The value of $v$ is fixed by the measurement of the
$\beta$ decay rate, $v\simeq 246$~GeV.
Only one physical degree of freedom in the Higgs sector
remains in the spectrum, a scalar $H$ with tree-level mass
$m_H^2=2\lambda v^2$.
Large values of $m_H$ correspond to strong interactions in the Higgs
sector. Indeed, the decay width of
the standard model Higgs into a pair of gauge bosons
\be 
\Gamma(H\to VV)=\frac{3}{32\pi}\frac{m_H^3}{v^2}
\ee
becomes approximately equal to $m_H$ for $m_H\sim 1.4$~TeV. In this case, 
the Higgs boson can no longer be considered as a particle.
In the following, we will concentrate on
the conventional scenario in which the Higgs sector is within
the perturbative regime, and the Higgs boson mass is not too large.

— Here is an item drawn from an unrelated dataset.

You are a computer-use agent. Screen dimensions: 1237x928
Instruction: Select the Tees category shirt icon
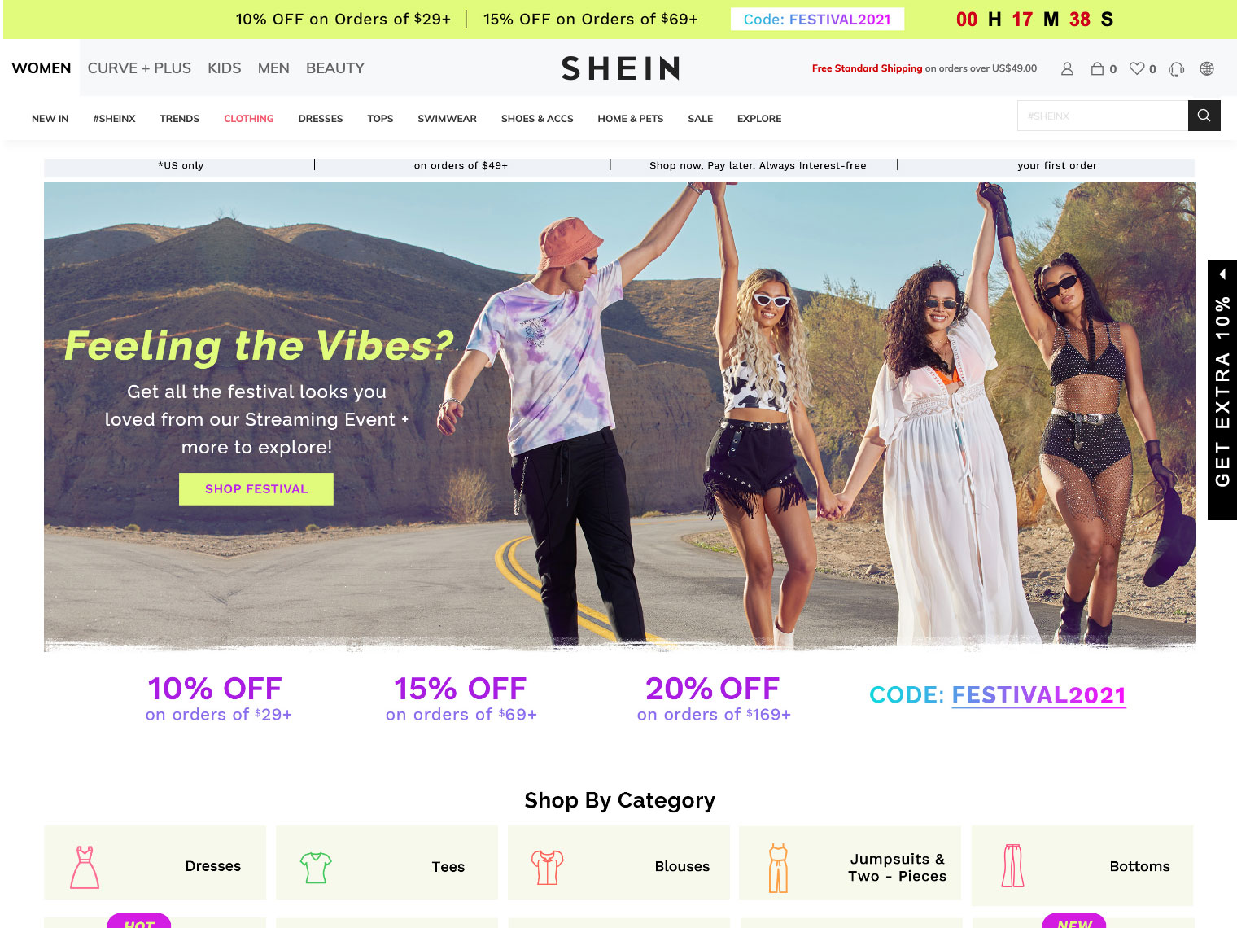316,867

The Higgs boson has not been detected so far.
The lower limit on the Higgs boson mass from direct searches is about
$113$~GeV\cite{EWWG}, but there are strong indications that, if it exists,
its mass should not be too much larger than this. In fact, a global fit to
precision observables indicates that the Higgs boson of the minimal
standard model is a light particle: the minimum value of $\chi^2$,
shown in fig.~\ref{fig:higgsfit}, is obtained for $m_H=98$~GeV, with
$m_H<212$~GeV at 95\% confidence level.
\begin{figure}[t]
\vspace{9.0cm}
\special{psfile=higgsfit.ps voffset=-20 
         hoffset=-30
         hscale=50 vscale=50 angle=0}
\caption{\it Fit of the Higgs boson mass from electroweak precision data.
\label{fig:higgsfit}}
\end{figure}

In the following, we will present a short and simple review of our present
theoretical knowledge on the Higgs boson. We will then recall the problems
that the introduction of scalar particles induces, and we will present some
considerations about how extensions of the Standard Model may appear
in future experiments.

\section{Theoretical constraints on the Higgs boson mass}
In this section, we will briefly review the arguments
that lead to conclude that values of the Standard Model
Higgs mass in the 100--200~GeV
range are favoured on  theoretical grunds.

A lower bound on $m_H$ originates from the requirement that
the scalar potential be bounded from below even after the inclusion of
radiative corrections. In practice, it turns out that
this requirement is fulfilled if the running quartic coupling
$\lambda(\mu)$ stays positive, at least up to a certain scale $\mu\sim\Lambda$,
the maximum energy scale at which the theory can be considered reliable.
\begin{figure}[t]
\vspace{09.cm}
\special{psfile=run-t.ps voffset=-200
         hoffset=-30
         hscale=80 vscale=80 angle=0}
\caption{\it The running of the scalar quartic coupling $\lambda$ of
the Standard Model, for three different values of the Higgs boson mass.}
\label{fig:run-t}
\end{figure}
In fig.~\ref{fig:run-t} the running of $\lambda$ is shown for three
different values of the initial condition, given at $\mu=m_Z$.
Clearly, the smaller is $\lambda(m_Z)$, the smaller becomes the
scale $\Lambda$ at which $\lambda$ becomes negative and the scalar potential
unbounded. Since $m_H^2\simeq 2\lambda(m_Z)v^2$, this implies 
a $\Lambda$-dependent lower bound on $m_H$, which is shown in fig.~\ref{fig:lb}
as a function of $\Lambda$ for $m_t=174.3$~GeV.
\begin{figure}[t]
\vspace{09.cm}
\special{psfile=lowerbound.ps voffset=-200 hoffset=-30
         hscale=80 vscale=80 angle=0}
\caption{\it The stability lower bound on the Higss mass, for $m_t=174.3$~GeV,
as a function of the cut-off $\Lambda$.}
\label{fig:lb}
\end{figure}
Observe that the lower bound never becomes larger than about $130$~GeV.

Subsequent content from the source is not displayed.